Most mornings, when the air lies still on the ridges of the North Cascades in central Washington State, Tim Lum climbs into his personal flying car, a 14-foot-long bean-shaped craft called a BlackFly, straps himself in, and sets the machine’s four rotor blades whirring. As the 61-year-old retired smoke jumper levitates into the crepuscular sky, the landscape opens up below him, the forest stretching along the ridge and the farmland sprawling across the valley floor below. The aircraft swings forward into horizontal flight, and Lum zips off, flowing along the contours of the land, taking in the scenery. “It’s stunning, very dramatic,” he tells me later. “Cliffs and trees and valleys.”
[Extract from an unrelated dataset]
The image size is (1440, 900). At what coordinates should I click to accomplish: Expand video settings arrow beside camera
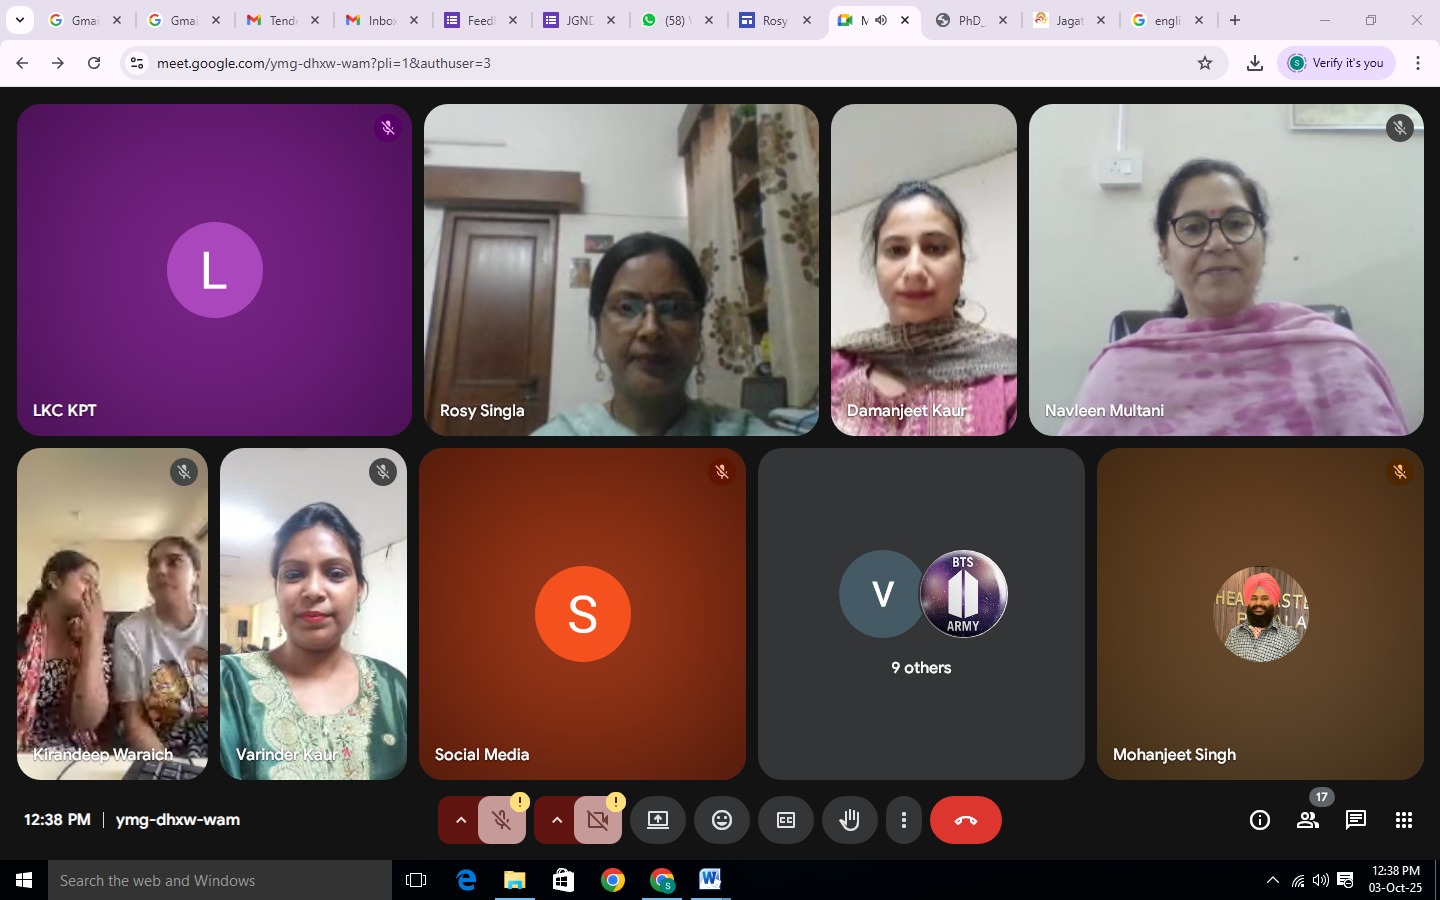pyautogui.click(x=556, y=820)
I’ve been writing paragraphs like this for decades for magazines like Popular Mechanics and Popular Science, imagining a time in the not-so-distant future when the long-awaited promise of flying cars — more officially known as electric vertical-takeoff-and-landing vehicles, or EVTOL — is finally made a reality. This time, though, the scene is not a flight of fancy. Lum is a real person, and he really does fly a personal flying machine, typically around five times a day.

If you have $190,000 on hand, you, too, could buy one — or, if your budget is more modest, you can book a rental ride in a different kind of electric flying vehicle for $249. At long last, the era of the flying car is here.

But there is a catch: The EVTOLs that are currently available are not, strictly speaking, legal. The entire fledgling industry, such as it is, exists in a kind of shadowland, where it’s unclear what exactly the rules are and what will happen if you break them. For the manufacturers, it’s a gamble, the kind of regulatory arbitrage that could allow them to jump ahead of more careful, rule-following competitors and become an industry-dominating colossus like Airbnb or Uber or could devolve into lawsuits and enforcement actions. “Move fast and break things” is the Silicon Valley way, but it’s very much the opposite of the safety-first mind-set of the rest of the aviation industry, where if things crash and burn, they do so literally — and the public and government are not quick to forgive.